NINETEEN

Baku, Azerbaijan
Tuesday, 1:35 A.M.

The ride to the VIP Hospital took just under ten minutes. The VIP was the only hospital the American embassy deemed to be up to the standards of western health care. They had an arrangement with Dr. Kanibov, one of the city’s few English-speaking physicians. The fifty-seven-year-old Kanibov was paid off the books to be available for around-the-clock emergencies and to recommend qualified specialists when necessary.

Tom Moore didn’t know if a specialist was going to be necessary. All he knew was that Pat Thomas had woken him twenty minutes earlier. Thomas had heard David Battat moaning on his cot. When Thomas went over to check on Battat, he found him soaked with perspiration and trembling. The embassy nurse had a look at him and took Battat’s temperature. He had a fever of 105. The nurse suggested that Battat may have hit his head or suffered capillary damage when he was attacked. Rather than wait for an ambulance, Thomas and Moore loaded Battat into one of the embassy staff cars in the gated parking lot and brought him to the hospital themselves. The medic called ahead to let Dr. Kanibov know that they had a possible case of neurogenic shock.

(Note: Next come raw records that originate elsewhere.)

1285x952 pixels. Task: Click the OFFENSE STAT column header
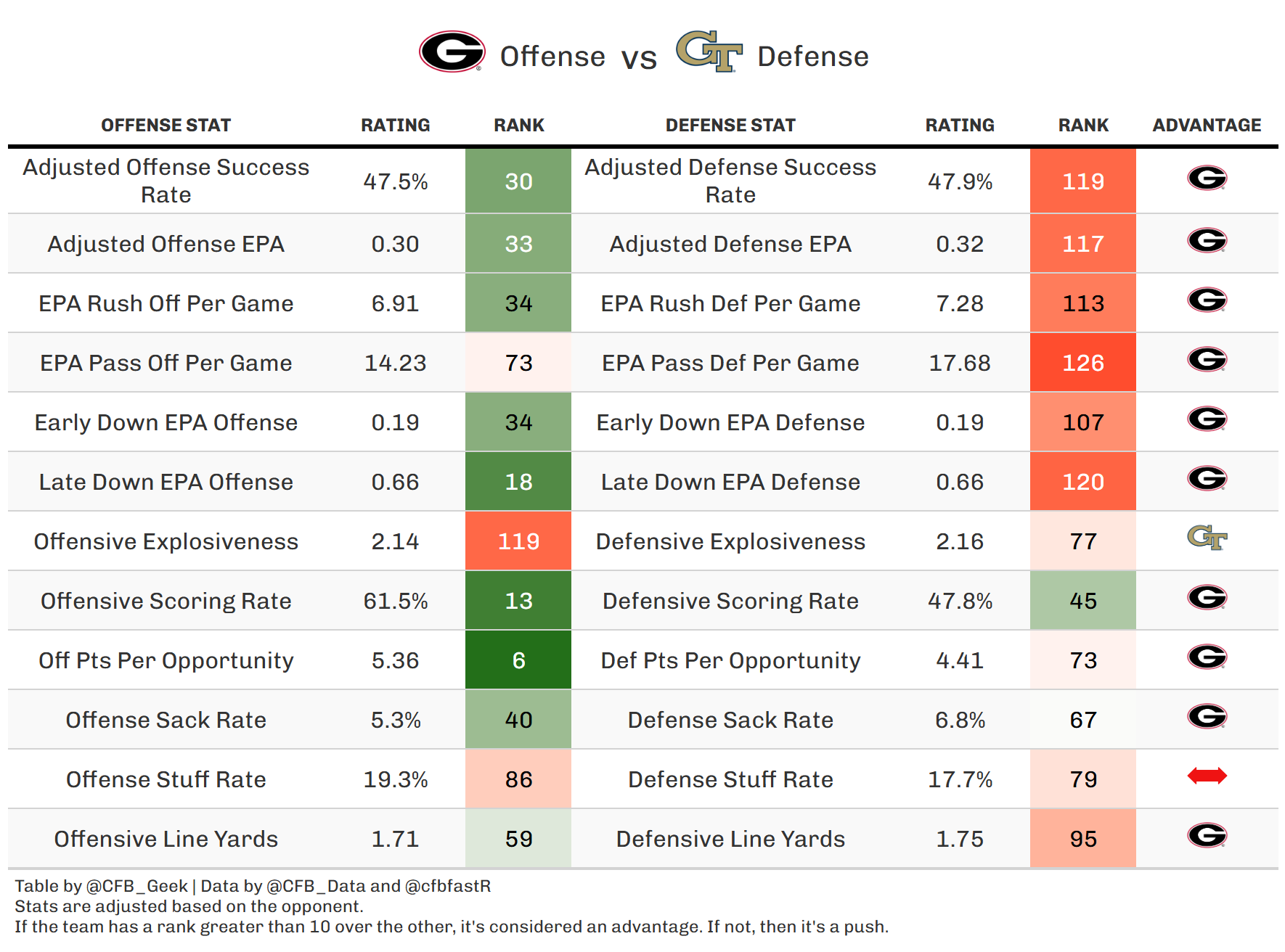click(166, 126)
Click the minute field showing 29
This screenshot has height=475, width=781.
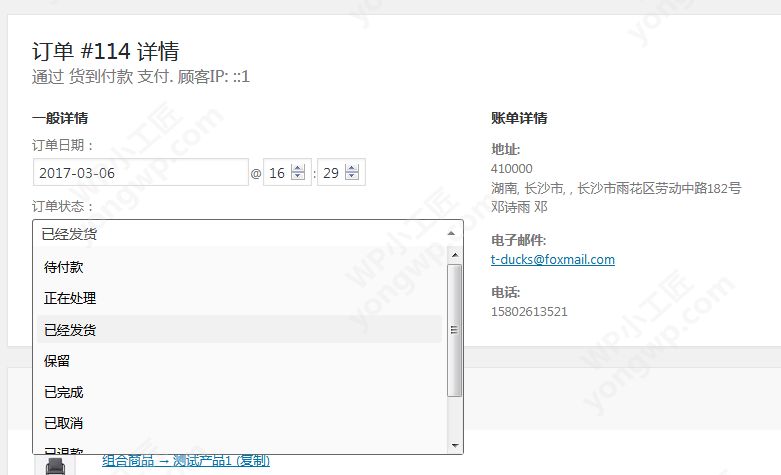pyautogui.click(x=330, y=173)
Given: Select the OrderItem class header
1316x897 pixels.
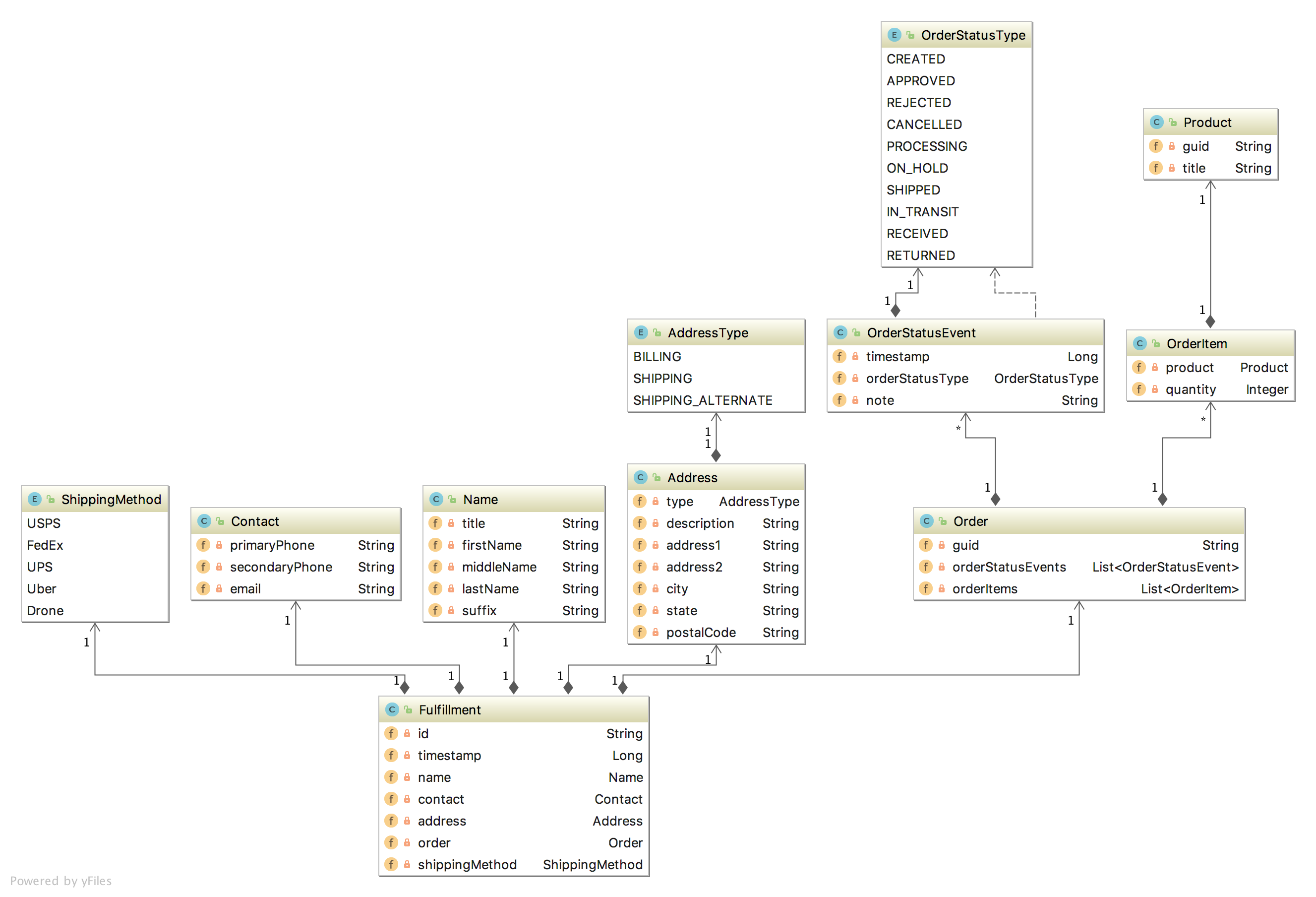Looking at the screenshot, I should pos(1196,343).
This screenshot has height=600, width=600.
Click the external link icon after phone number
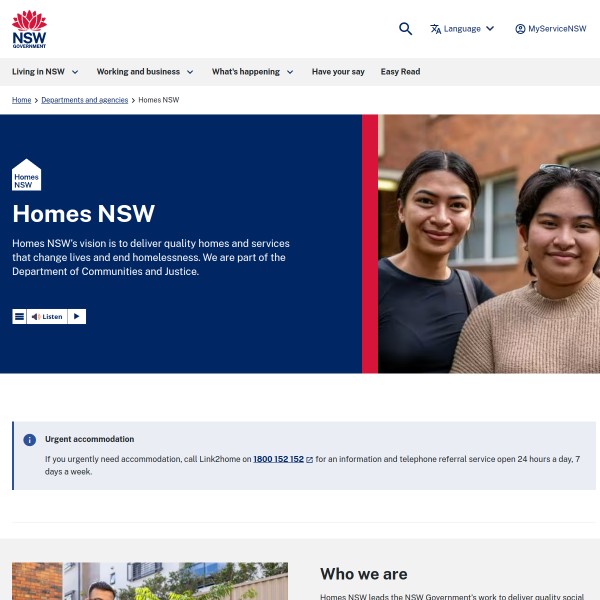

This is all we need, to be down a man, Thomas thought as he drove through the dark, deserted streets of the embassy and business district. It was bad enough to have too few people to deal with normal intelligence work. But to find the Harpooner, one of the world’s most elusive terrorists, was going to take more. Thomas only hoped that his call to Washington would get them timely cooperation on a Saint Petersburg connection.

Dr. Kanibov lived just a block from the hospital. The tall, elderly, white-goateed physician was waiting when they arrived. Battat’s teeth were chattering, and he was coughing. By the time a pair of orderlies put him on a gurney just inside the door, the American’s lips and fingernail beds were rich blue.

“Very restricted blood flow,” said Kanibov to one of the orderlies. “Oxygen.” He looked in Battat’s mouth. “Traces of mucus. Suction, then give me an oral temperature.”

“What do you think is wrong?” Thomas asked.

“I don’t know yet,” Kanibov said.

“The nurse at the embassy said it could be neurogenic shock,” Thomas said to the doctor.

“If it were, his face would be pale, not flushed,” the doctor said with annoyance. He looked at Thomas and Moore. “You gentlemen can wait here or you can go back and wait—”

“We’ll stay here,” Thomas informed him. “At least until you know what’s wrong.”

“Very well,” the doctor said as they wheeled Battat into the ward.

It seemed strangely quiet for an emergency room, Thomas thought. Whenever his three boys hurt themselves back in Washington or in Moscow, the ERs were like the West Wing of the White House: loud, purposeful chaos. He imagined that the clinics in the poorer sections of Baku must be more like that. Still, the silence was unnerving, deathlike.

Thomas looked at Moore. “There’s no sense for both of us to be here,” Thomas said. “One of us should get a little sleep.”

“I wasn’t sleeping,” Moore said. “I was making those contacts we discussed and reviewing files.”

“Did you find anything?” Thomas asked.

“Nothing,” Moore said.

“All the more reason for you to go back to the embassy,” Thomas said. “David is my responsibility. I’ll wait here.”

Moore considered that. “All right,” he said. “You’ll call as soon as you know something?”

“Of course,” Thomas said.

Moore gave him a reassuring pat on the shoulder, then walked back through the lobby. He pushed the door open and walked around the front of the car to the driver’s side.

A moment later, Tom Moore’s head jerked to the right and he dropped to the asphalt.